** start Reading passage **

If we need to later modify an existing column, we can do so by referencing this column again with the syntax df["column"], then re-assigning it to a new Series or array.

# Modify the “name_lengths” column to be one less than its original value
babynames["name_lengths"] = babynames["name_lengths"]-1
babynames.head()

	State	Sex	Year	Name	Count	name_lengths
0	CA	F	1910	Mary	295	3
1	CA	F	1910	Helen	239	4
2	CA	F	1910	Dorothy	220	6
3	CA	F	1910	Margaret	163	7
4	CA	F	1910	Frances	134	6

We can rename a column using the .rename() method. .rename() takes in a dictionary that maps old column names to their new ones.

# Rename “name_lengths” to “Length”
babynames = babynames.rename(columns={"name_lengths":"Length"})
babynames.head()

	State	Sex	Year	Name	Count	Length
0	CA	F	1910	Mary	295	3
1	CA	F	1910	Helen	239	4
2	CA	F	1910	Dorothy	220	6
3	CA	F	1910	Margaret	163	7
4	CA	F	1910	Frances	134	6

If we want to remove a column or row of a DataFrame, we can call the .drop method. Use the axis parameter to specify whether a column or row should be dropped. Unless otherwise specified, pandas will assume that we are dropping a row by default.

# Drop our new "Length" column from the DataFrame
babynames = babynames.drop("Length", axis="columns")
babynames.head(5)

	State	Sex	Year	Name	Count
0	CA	F	1910	Mary	295
1	CA	F	1910	Helen	239
2	CA	F	1910	Dorothy	220
3	CA	F	1910	Margaret	163
4	CA	F	1910	Frances	134

Notice that we reassigned babynames to the result of babynames.drop(...). This is a subtle, but important point: pandas table operations do not occur in-place. Calling df.drop(...) will output a copy of df with the row/column of interest removed, without modifying the original df table.

In other words, if we simply call:

# This creates a copy of `babynames` and removes the column "Name"...
babynames.drop("Name", axis="columns")

# ...but the original `babynames` is unchanged! 
# Notice that the "Name" column is still present
babynames.head(5)

	State	Sex	Year	Name	Count
0	CA	F	1910	Mary	295
1	CA	F	1910	Helen	239
2	CA	F	1910	Dorothy	220
3	CA	F	1910	Margaret	163
4	CA	F	1910	Frances	134

3.3 Handy Utility Functions

pandas contains an extensive library of functions that can help shorten the process of setting and getting information from its data structures. In the following section, we will give overviews of each of the main utility functions that will help us in Data 100.

** end Reading passage **
** start Provided information **

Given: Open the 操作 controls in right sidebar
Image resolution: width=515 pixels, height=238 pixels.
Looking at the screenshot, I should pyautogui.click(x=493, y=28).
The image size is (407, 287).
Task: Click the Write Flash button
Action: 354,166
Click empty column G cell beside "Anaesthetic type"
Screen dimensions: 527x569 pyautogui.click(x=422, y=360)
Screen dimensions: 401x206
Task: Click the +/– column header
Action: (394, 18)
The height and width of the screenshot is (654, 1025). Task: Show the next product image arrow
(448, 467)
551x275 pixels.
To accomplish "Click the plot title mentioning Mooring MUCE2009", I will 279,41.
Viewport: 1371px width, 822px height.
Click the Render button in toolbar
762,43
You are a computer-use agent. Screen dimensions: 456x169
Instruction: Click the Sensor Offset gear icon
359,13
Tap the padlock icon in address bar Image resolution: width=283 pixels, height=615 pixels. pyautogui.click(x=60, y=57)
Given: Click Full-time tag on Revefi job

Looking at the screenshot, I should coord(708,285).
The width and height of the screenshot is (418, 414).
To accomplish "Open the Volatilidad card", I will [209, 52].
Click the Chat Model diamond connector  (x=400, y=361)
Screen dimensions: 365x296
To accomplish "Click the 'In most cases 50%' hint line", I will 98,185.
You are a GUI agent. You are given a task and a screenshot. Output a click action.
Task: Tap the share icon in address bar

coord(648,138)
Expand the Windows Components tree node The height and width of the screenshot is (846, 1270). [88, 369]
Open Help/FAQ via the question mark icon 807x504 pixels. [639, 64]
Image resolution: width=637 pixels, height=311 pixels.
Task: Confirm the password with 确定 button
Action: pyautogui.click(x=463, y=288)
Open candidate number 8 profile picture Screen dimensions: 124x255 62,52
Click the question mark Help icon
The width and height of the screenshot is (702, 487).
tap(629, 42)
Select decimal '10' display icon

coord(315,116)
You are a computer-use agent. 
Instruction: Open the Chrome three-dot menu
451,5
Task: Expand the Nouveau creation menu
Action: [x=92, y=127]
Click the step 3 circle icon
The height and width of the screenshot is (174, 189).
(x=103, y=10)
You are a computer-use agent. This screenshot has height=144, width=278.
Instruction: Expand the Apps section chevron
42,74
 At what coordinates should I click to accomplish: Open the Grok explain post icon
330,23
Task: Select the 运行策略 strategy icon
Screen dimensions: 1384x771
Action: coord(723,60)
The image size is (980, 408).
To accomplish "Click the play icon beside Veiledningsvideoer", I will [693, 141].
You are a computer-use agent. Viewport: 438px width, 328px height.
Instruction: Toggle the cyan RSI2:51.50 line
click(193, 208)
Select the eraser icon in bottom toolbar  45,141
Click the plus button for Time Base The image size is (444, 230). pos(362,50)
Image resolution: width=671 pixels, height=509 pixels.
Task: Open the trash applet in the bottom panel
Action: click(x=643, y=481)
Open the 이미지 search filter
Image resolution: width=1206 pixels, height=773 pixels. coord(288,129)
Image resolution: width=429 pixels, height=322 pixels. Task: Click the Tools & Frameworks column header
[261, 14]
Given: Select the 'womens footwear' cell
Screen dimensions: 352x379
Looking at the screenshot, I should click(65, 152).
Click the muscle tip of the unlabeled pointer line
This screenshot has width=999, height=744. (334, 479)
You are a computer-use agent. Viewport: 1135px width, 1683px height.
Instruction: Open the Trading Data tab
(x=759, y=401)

** end Provided information **

Work to complete:
A. In the pandas tutorial, what does pandas assume .drop is removing when the axis is not specified?
B. Carry on the pandas tutorial after its final sentence, writing the next part of the section on utility functions.

Answers to the exercise:
A. A row.

B.
Discussing all functionality offered by pandas could take an entire semester! We will walk you through the most commonly-used functions, and encourage you to explore and experiment on your own.

NumPy and built-in function support
.shape
.size
.describe()
.sample()
.value_counts()
.unique()
.sort_values()

The pandas documentation will be a valuable resource in Data 100 and beyond.

3.3.1 `NumPy`

pandas is designed to work well with NumPy, the framework for array computations you encountered in Data 8. Just about any NumPy function can be applied to pandas DataFrames and Series.

# Pull out the number of babies named Bella each year
bella_counts = babynames[babynames["Name"] == "Bella"]["Count"]

# Average number of babies named Bella each year
np.mean(bella_counts)

270.1860465116279

# Max number of babies named Bella born in any one year
np.max(bella_counts)

3.3.2 `.shape` and `.size`

.shape and .size are attributes of Series and DataFrames that measure the “amount” of data stored in the structure. Calling .shape returns a tuple containing the number of rows and columns present in the DataFrame or Series. .size is used to find the total number of elements in a structure, equivalent to the number of rows times the number of columns.

Many functions strictly require the dimensions of the arguments along certain axes to match. Calling these dimension-finding functions is much faster than counting all of the items by hand.

# Return the shape of the DataFrame, in the format (num_rows, num_columns)
babynames.shape

(400762, 5)

# Return the size of the DataFrame, equal to num_rows * num_columns
babynames.size

3.3.3 `.describe()`

If many statistics are required from a DataFrame (minimum value, maximum value, mean value, etc.), then .describe() can be used to compute all of them at once.

babynames.describe()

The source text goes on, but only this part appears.